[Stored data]
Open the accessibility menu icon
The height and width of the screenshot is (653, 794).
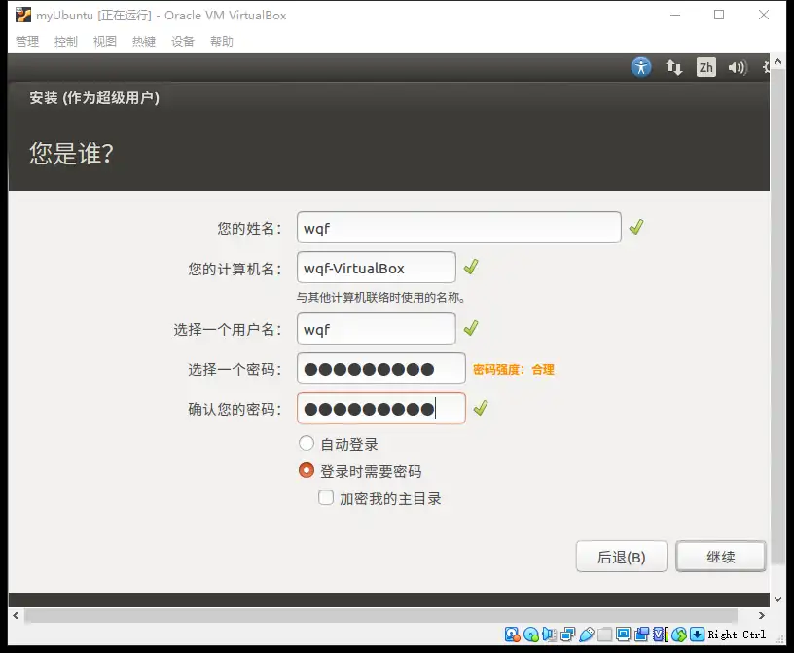click(x=640, y=67)
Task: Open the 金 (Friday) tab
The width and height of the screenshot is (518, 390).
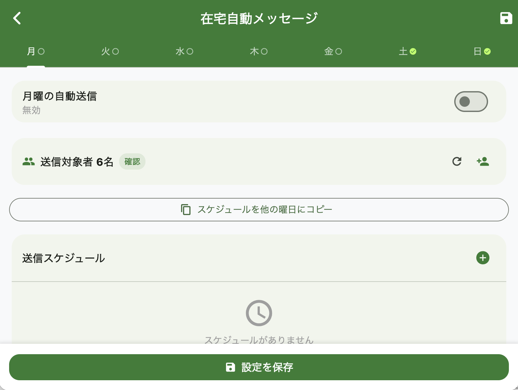Action: click(x=333, y=51)
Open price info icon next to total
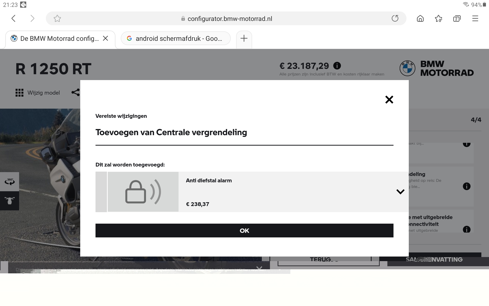The width and height of the screenshot is (489, 306). (x=337, y=66)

Task:
The records above need to be copied exactly, with the pictures left out.

Answer for the task:
Open the accessibility menu icon
The height and width of the screenshot is (653, 794).
click(x=640, y=67)
Task: Open the 金 (Friday) tab
The width and height of the screenshot is (518, 390).
Action: click(x=333, y=51)
Open price info icon next to total
The width and height of the screenshot is (489, 306). (x=337, y=66)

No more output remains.